[Data supplied — start]

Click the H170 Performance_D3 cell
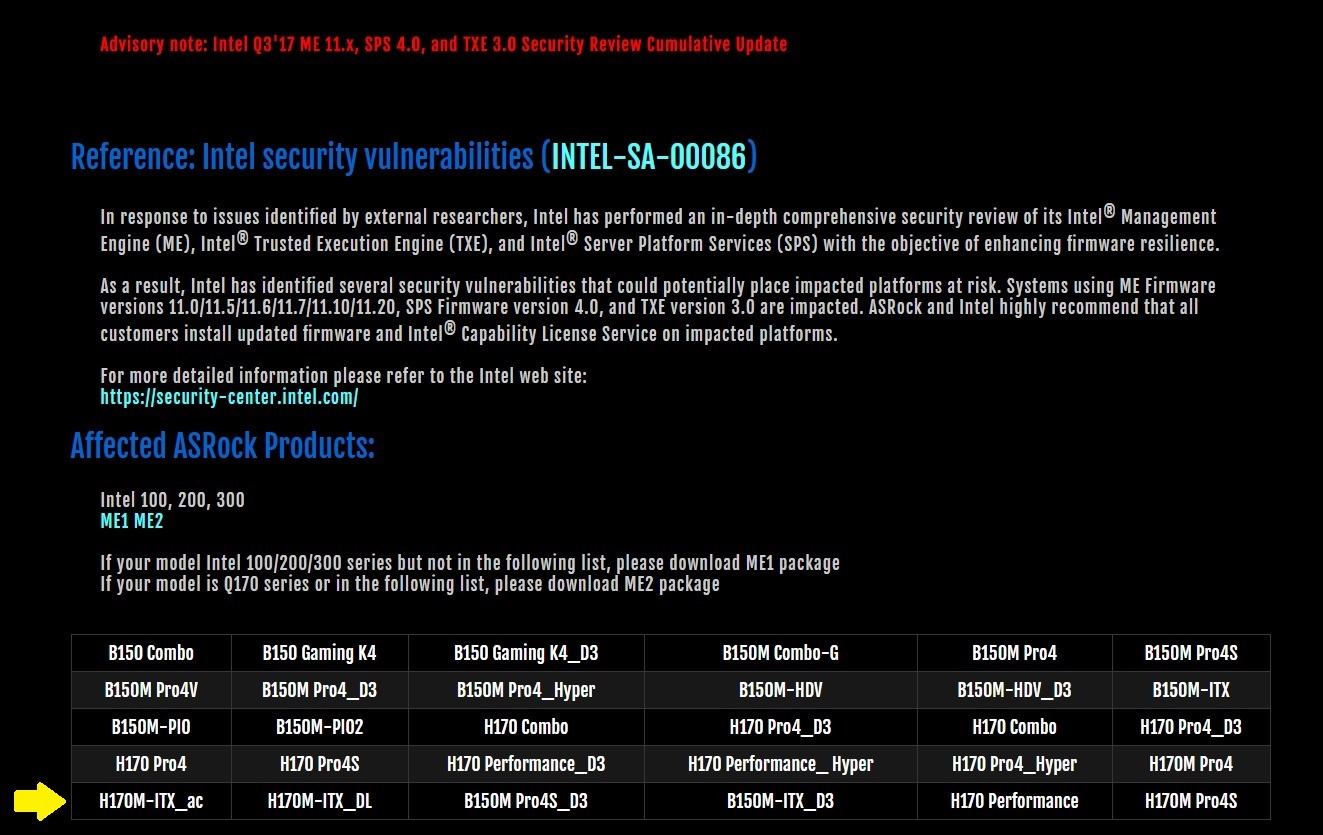Viewport: 1323px width, 835px height. (x=526, y=764)
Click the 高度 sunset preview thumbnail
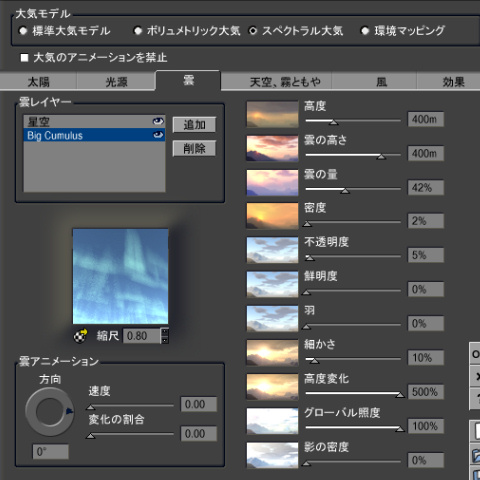This screenshot has width=480, height=480. 272,114
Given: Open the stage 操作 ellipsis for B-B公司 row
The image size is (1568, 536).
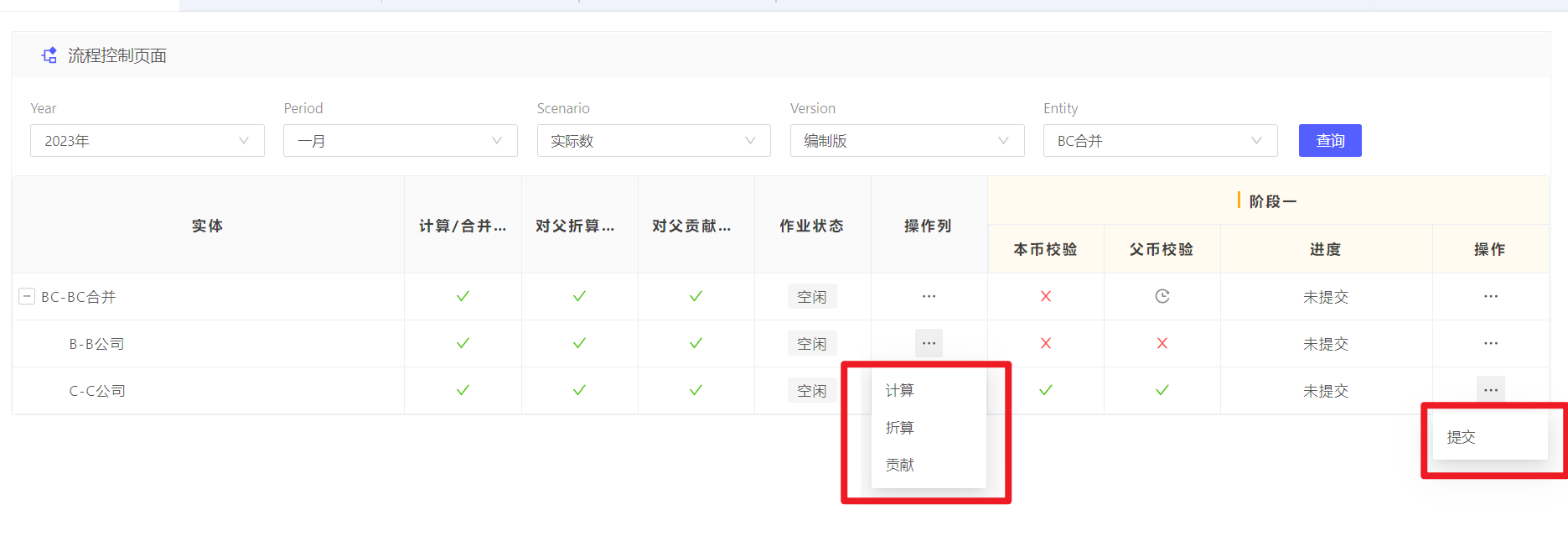Looking at the screenshot, I should click(x=1490, y=343).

[Data supplied — finish]

▸ **To do**
Write out all the entries precisely as given, omitting each image.

▸ **Expected answer**
Click the H170 Performance_D3 cell
Viewport: 1323px width, 835px height. (x=526, y=764)
Click the 高度 sunset preview thumbnail
This screenshot has width=480, height=480. 272,114
Given: Open the stage 操作 ellipsis for B-B公司 row
The image size is (1568, 536).
Looking at the screenshot, I should click(x=1490, y=343).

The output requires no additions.